Bühne frei für neue Wertschöpfung

In Dresden eröffnen heute Semperoper, Staatsschauspiel und die Sempergalerie der Alten Meister im Zwinger. Die drei Landeseinrichtungen haben sich zwecks professionellen Marketings zu einem „Kulturquartier“ zusammengeschlossen

DRESDEN taz ■ Die Dekoration steht noch heute so auf der Bühne, wie sie zur geplanten Spielzeiteröffnung am 13. August aufgebaut worden war. In der Nacht zuvor stürzte damals das Wasser vom Erzgebirge herab – und die Dresdner Semperoper in die schwerste Krise seit ihrem Wiederaufbau 1985. Heute wird John Neumeiers „Schwanensee“-Choreografie mit vierteljährlicher Verzögerung zur Wiedereröffnung auf dem Programm stehen.

Aufatmen nicht nur bei den Künstlern, sondern auch bei der sächsischen Landesregierung. Denn mit der Oper öffnet an diesem 9. November auch die Sempergalerie der Alten Meister nebenan im Zwinger wieder. Wochenlang sah das „Heiligthum der Kunst“, so eine Inschrift, wie bei einem Umzug aus, nachdem vor Monaten rund 4.000 Gemälde in einer beispiellosen Rettungsaktion aus den Kellerdepots nach oben geschafft worden waren. Das ebenfalls nur drei Fußminuten entfernte Staatsschauspiel war schon Ende September ins Stammhaus zurückgekehrt. Noch ist in allen Häusern der Betrieb nur eingeschränkt möglich.
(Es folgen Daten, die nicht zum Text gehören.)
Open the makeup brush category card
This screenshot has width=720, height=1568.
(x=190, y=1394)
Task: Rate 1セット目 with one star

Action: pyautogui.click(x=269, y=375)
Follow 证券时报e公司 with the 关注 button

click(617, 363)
Täglich wird repariert, damit man im Februar 2003 voll spielfähig ist.

Mehr als die tatsächlichen Flutschäden bereitet dem Freistaat als Träger der drei Einrichtungen der Imageverlust die größten Sorgen. „Der Tag, an dem die Meldung verbreitet wurde, Semperoper und Zwinger seien aufgegeben, war fatal für Dresden!“, resümiert Opernintendant Christoph Albrecht. Auf makabre Weise wies das Hochwasser die Richtigkeit einer Studie aus dem Jahr 1997 nach, die 350 Millionen Euro indirekter Wertschöpfung jährlich durch die kulturelle Anziehungskraft der Stadt behauptet hatte; die Gäste kommen eben nicht wegen des ostdeutschen „Silicon Valley“ und auch nicht wegen des gläsernen Tempels von VW.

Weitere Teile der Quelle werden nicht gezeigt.